Parece claro que la enfermedad del PP es la corrupción. ¿Qué otra cosa, sino trincar, podían hacer en política los gárrulos y soeces personajes que hoy se hallan a la sombra, o van rindiendo cuentas antes los tribunales, o son capturados por la Guardia Civil, o andan por ahí aquellos a los que no se ha pillado todavía?
Bastaba contemplar el careto y las hechuras de esos tipos para colegir, con estrecho margen de error, su catadura moral, pero se ve que el partido de Génova vio en ellos otra cosa: unos magníficos dirigentes. Tal es la enfermedad del PP, el latrocinio a dos manos perpetrado por esos dirigentes con mando en plaza y acceso a la combinación de la caja fuerte comunal, pero sus consecuencias las está pagando la nación entera, que no sólo ha quedado empobrecida, burlada y exhausta por el monumental saqueo, sino que se enfrenta a los rigores locos del tratamiento.
Como debeladores de la cleptocracia, sus mordidas, sus sobres, sus nepotismos y sus puertas giratorias, se presentan los que, con harta exageración y fantasía, se reputan como portavoces de “la mayoría social”, una mayoría social que no reúne ni a una quinta parte de los electores.

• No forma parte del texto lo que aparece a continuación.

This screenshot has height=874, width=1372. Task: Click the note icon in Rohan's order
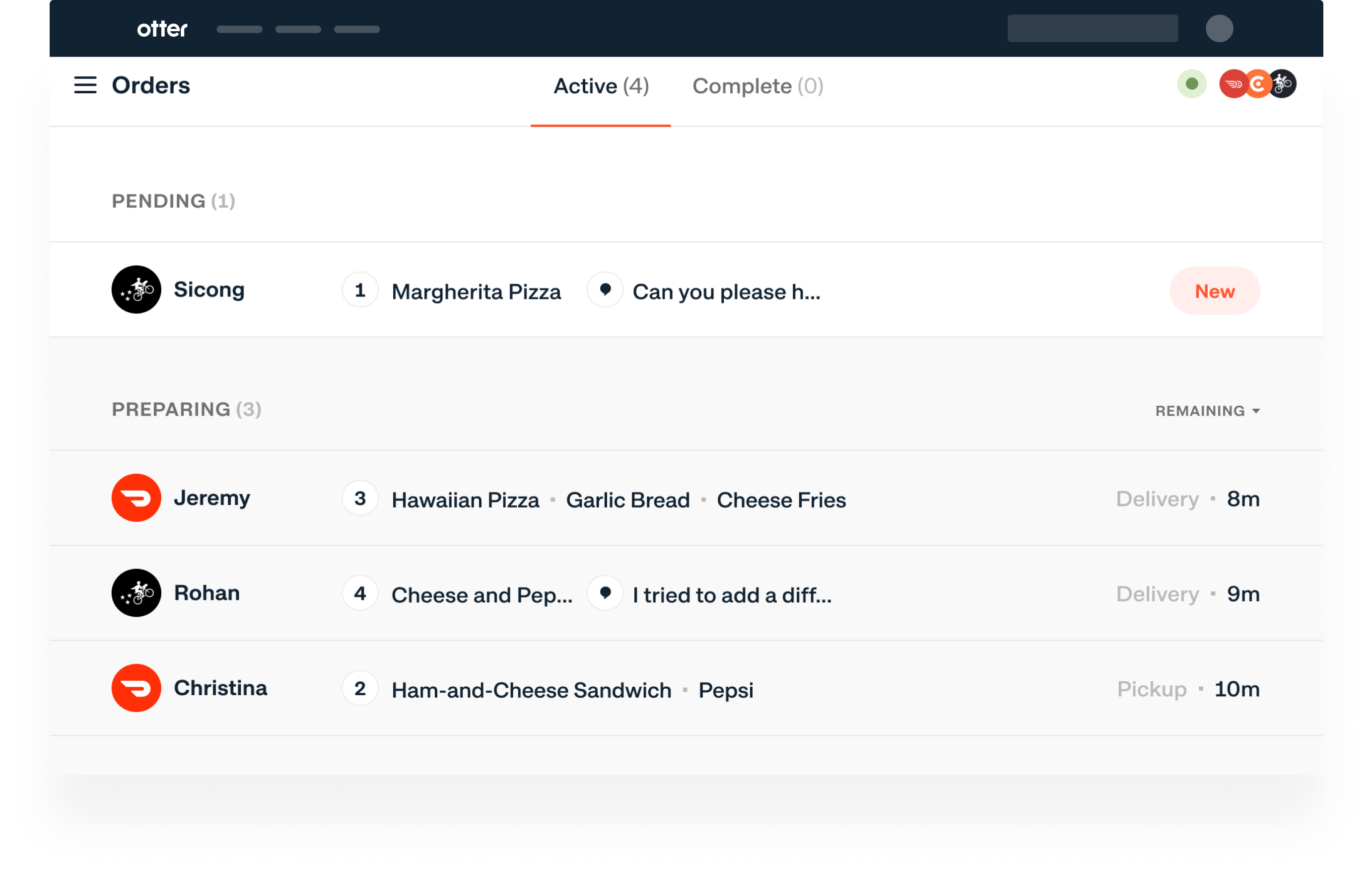point(605,593)
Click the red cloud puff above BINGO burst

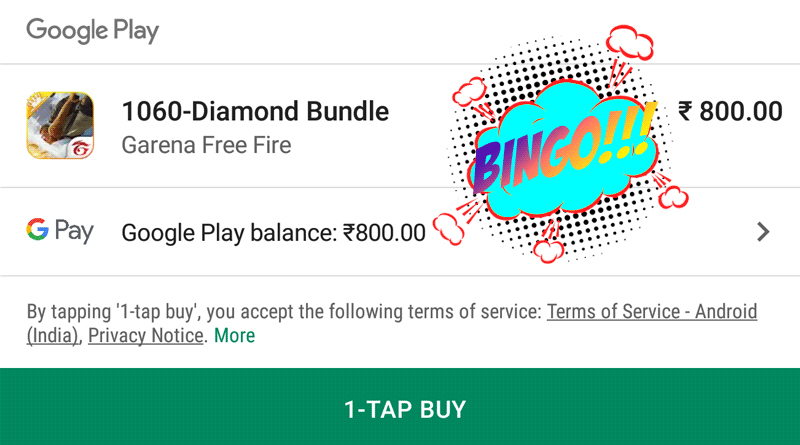point(630,42)
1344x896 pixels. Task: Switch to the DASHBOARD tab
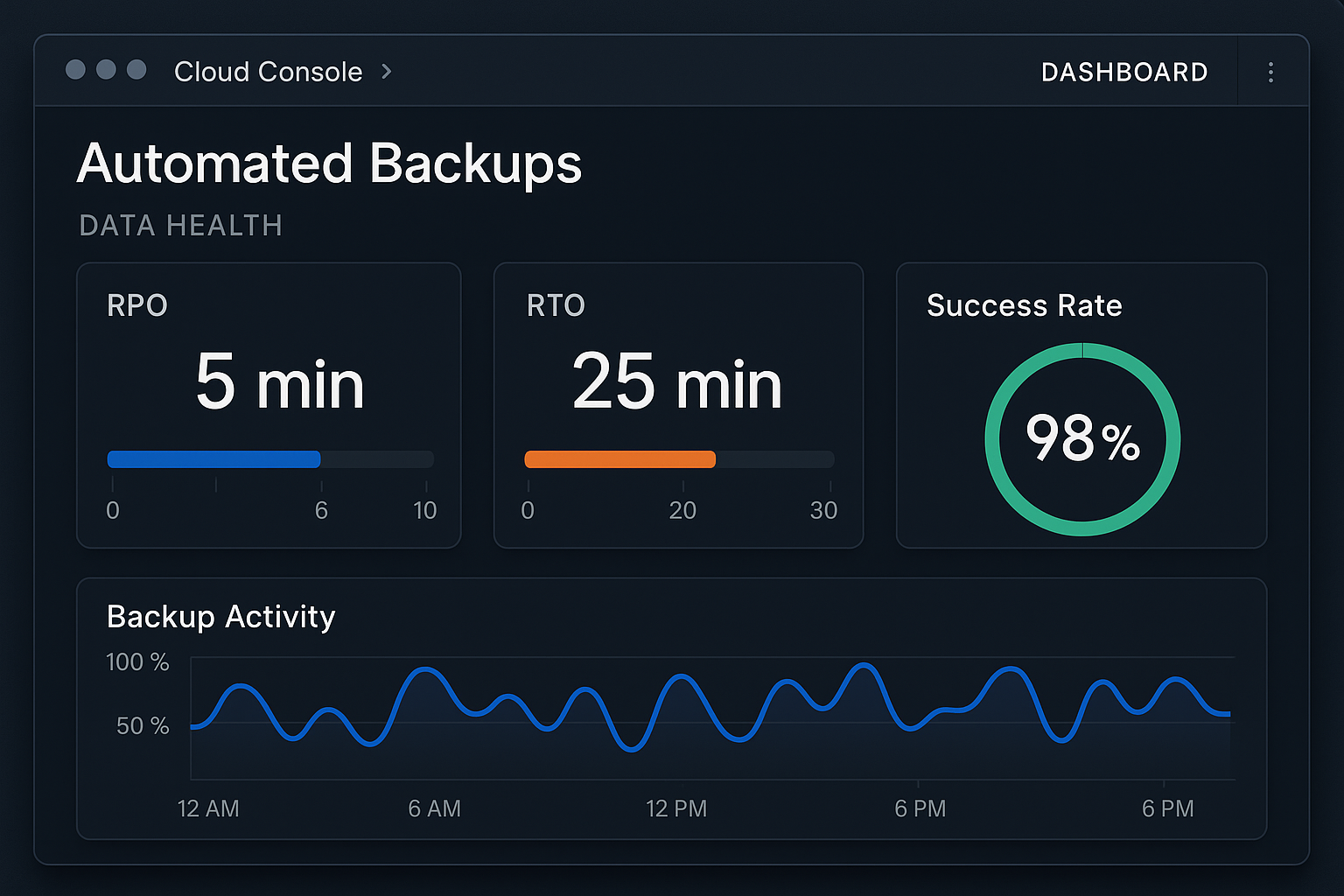tap(1124, 72)
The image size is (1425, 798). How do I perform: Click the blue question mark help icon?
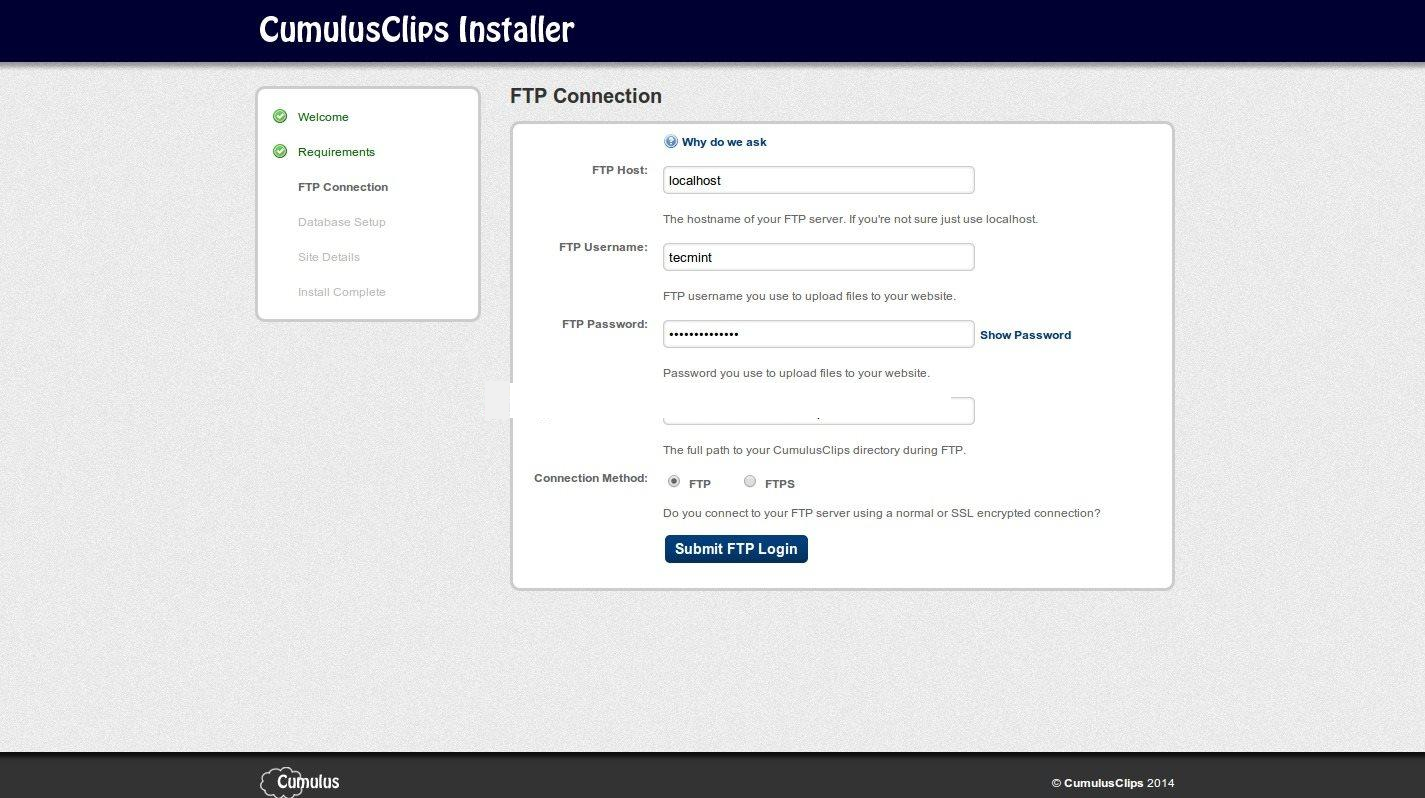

Lamentablemente, la fisionómica también va con ellos, y no digamos el análisis de lo que dicen, de los que hacen o hicieron (los adolescentes de treinta y tantos años también tienen pasado), y de lo que en realidad son y persiguen.
El resultado es que las opciones de futuro parecen reducirse al viejo partido corrupto y al nuevo que no es nuevo, sino un producto de las horribles circunstancias generadas por el primero. El PSOE, que con su debilidad paga ahora el precio de haber abandonado en su día a la sociedad para instalarse en los confortables predios del Estado, poco puede hacer salvo volverse loco buscando la menos mala de las equivocaciones, porque equivocarse, se va a equivocar.
¿Qué es peor? ¿El remedio o la enfermedad? ¿Podemos o el PP? A desempantanar el espantoso dilema sólo puede acudir la razón.